Directions for this task: Extract the lines of the records from the line containing "Image resolution: width=922" through the line containing "(x=125, y=355)", both included, and reproduce them word for word.

===== Data supplied =====

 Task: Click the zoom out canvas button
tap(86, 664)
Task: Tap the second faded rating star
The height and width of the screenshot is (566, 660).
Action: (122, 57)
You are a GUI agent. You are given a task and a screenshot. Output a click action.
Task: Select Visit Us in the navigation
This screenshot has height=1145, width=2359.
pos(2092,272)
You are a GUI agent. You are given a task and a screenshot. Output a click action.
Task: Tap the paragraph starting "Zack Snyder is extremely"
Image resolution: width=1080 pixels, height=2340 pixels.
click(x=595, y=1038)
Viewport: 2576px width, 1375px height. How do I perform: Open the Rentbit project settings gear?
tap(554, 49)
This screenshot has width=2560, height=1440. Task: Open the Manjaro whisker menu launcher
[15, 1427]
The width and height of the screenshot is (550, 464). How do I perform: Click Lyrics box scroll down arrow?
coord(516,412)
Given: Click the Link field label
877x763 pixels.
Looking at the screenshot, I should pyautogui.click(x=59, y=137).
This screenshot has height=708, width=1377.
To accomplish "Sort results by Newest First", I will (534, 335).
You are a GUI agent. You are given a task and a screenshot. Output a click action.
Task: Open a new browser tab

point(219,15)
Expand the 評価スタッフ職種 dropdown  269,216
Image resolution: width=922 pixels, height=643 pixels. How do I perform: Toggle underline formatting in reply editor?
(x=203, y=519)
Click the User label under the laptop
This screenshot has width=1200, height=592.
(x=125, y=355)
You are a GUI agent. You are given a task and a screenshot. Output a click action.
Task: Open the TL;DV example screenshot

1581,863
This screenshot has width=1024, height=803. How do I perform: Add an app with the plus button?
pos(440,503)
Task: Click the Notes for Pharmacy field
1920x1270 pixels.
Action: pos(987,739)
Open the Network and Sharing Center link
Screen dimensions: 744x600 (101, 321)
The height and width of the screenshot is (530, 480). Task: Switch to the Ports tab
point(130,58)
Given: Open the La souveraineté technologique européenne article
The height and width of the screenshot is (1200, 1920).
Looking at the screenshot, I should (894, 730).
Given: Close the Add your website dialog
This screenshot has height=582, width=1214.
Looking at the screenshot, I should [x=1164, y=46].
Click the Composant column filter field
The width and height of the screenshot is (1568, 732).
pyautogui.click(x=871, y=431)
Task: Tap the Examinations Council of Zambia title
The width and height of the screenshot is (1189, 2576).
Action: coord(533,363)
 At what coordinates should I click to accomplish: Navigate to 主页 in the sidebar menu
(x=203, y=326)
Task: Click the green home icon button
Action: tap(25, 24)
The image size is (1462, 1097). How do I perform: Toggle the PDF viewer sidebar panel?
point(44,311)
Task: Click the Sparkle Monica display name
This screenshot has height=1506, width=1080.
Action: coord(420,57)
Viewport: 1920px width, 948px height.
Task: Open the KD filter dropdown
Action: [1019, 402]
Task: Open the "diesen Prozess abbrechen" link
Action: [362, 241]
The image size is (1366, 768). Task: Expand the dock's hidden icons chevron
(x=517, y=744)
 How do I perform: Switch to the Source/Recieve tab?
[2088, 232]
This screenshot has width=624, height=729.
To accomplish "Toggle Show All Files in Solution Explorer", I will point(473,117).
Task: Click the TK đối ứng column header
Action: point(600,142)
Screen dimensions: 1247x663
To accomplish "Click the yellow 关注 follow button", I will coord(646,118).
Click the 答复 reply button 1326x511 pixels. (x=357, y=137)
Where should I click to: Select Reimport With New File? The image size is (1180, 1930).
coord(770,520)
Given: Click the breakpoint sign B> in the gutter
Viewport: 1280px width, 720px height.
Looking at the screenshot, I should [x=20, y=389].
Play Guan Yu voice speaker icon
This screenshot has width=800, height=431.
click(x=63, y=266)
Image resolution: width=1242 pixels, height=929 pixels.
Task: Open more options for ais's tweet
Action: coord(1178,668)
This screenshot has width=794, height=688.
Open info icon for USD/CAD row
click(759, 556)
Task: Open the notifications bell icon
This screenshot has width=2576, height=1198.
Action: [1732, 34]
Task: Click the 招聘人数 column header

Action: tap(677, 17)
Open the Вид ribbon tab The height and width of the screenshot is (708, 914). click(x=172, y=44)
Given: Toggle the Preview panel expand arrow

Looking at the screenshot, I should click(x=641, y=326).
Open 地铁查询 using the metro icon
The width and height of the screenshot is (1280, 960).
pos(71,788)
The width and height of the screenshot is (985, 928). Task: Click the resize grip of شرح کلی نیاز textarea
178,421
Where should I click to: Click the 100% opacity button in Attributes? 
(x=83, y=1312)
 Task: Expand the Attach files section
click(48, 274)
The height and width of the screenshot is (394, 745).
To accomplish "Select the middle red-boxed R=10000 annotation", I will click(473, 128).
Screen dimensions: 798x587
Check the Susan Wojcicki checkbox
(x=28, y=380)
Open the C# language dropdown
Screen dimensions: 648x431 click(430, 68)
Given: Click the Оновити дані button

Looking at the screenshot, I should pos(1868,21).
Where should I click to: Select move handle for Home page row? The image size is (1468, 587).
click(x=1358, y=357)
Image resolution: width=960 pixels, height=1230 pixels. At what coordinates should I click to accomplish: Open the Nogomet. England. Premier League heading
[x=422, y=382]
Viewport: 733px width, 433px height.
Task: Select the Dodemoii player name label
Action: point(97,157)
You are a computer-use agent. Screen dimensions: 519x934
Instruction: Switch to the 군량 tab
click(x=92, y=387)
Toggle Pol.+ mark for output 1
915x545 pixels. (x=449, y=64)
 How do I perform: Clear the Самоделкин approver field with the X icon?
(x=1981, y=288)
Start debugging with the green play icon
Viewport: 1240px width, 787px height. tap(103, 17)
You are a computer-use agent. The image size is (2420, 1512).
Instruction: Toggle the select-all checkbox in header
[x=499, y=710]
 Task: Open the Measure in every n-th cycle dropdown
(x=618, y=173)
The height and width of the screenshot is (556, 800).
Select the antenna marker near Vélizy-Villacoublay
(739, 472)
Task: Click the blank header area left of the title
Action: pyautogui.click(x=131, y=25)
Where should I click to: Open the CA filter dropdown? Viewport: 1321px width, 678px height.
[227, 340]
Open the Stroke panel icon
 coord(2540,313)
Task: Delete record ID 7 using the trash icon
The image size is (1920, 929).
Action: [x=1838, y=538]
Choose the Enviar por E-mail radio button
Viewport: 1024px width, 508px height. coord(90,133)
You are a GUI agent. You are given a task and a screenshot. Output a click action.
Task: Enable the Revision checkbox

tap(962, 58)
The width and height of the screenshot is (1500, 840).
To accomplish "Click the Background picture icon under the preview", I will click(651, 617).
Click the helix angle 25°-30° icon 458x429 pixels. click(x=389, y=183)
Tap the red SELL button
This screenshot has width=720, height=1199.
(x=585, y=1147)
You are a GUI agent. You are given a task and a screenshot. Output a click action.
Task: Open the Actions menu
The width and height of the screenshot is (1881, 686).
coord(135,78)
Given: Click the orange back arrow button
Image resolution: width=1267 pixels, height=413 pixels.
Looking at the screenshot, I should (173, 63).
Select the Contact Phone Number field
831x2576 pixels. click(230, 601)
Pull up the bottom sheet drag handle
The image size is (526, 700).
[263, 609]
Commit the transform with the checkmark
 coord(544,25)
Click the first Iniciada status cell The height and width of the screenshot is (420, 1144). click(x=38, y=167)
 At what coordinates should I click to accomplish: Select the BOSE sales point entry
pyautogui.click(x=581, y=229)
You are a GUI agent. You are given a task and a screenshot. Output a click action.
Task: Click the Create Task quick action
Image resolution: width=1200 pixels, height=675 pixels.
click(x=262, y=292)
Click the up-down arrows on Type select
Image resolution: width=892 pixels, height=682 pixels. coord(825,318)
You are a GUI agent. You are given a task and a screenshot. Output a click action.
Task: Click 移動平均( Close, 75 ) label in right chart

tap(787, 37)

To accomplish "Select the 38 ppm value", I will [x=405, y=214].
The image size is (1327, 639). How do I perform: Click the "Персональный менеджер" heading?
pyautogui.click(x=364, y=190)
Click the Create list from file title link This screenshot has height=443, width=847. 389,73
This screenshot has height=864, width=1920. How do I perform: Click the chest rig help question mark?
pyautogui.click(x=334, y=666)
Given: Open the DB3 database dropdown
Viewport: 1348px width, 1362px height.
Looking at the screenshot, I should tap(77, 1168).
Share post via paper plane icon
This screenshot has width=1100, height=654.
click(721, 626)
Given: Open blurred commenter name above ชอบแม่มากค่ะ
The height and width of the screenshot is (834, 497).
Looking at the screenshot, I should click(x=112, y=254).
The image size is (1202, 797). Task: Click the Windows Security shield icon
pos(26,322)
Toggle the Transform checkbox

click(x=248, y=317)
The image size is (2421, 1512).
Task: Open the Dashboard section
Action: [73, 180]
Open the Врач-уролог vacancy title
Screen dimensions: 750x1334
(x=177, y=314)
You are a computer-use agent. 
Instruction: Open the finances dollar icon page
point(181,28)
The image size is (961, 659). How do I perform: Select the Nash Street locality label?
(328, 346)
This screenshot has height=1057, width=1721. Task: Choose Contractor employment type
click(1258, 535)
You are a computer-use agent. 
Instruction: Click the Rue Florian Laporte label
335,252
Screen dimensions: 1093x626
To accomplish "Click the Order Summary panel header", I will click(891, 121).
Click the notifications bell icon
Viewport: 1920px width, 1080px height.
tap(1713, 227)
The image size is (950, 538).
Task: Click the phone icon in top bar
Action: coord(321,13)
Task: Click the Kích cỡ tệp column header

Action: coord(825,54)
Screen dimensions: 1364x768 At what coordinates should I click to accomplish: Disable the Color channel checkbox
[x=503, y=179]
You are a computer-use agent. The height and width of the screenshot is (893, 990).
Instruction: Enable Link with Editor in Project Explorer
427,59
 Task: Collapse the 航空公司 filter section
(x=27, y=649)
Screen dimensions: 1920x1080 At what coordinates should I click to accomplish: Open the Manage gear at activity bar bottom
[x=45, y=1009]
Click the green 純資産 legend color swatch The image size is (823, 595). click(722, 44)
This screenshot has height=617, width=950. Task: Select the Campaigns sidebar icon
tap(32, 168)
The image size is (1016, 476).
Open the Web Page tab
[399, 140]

=====

Result of this task:
Image resolution: width=922 pixels, height=643 pixels. How do I perform: Toggle underline formatting in reply editor?
(x=203, y=519)
Click the User label under the laptop
This screenshot has width=1200, height=592.
(x=125, y=355)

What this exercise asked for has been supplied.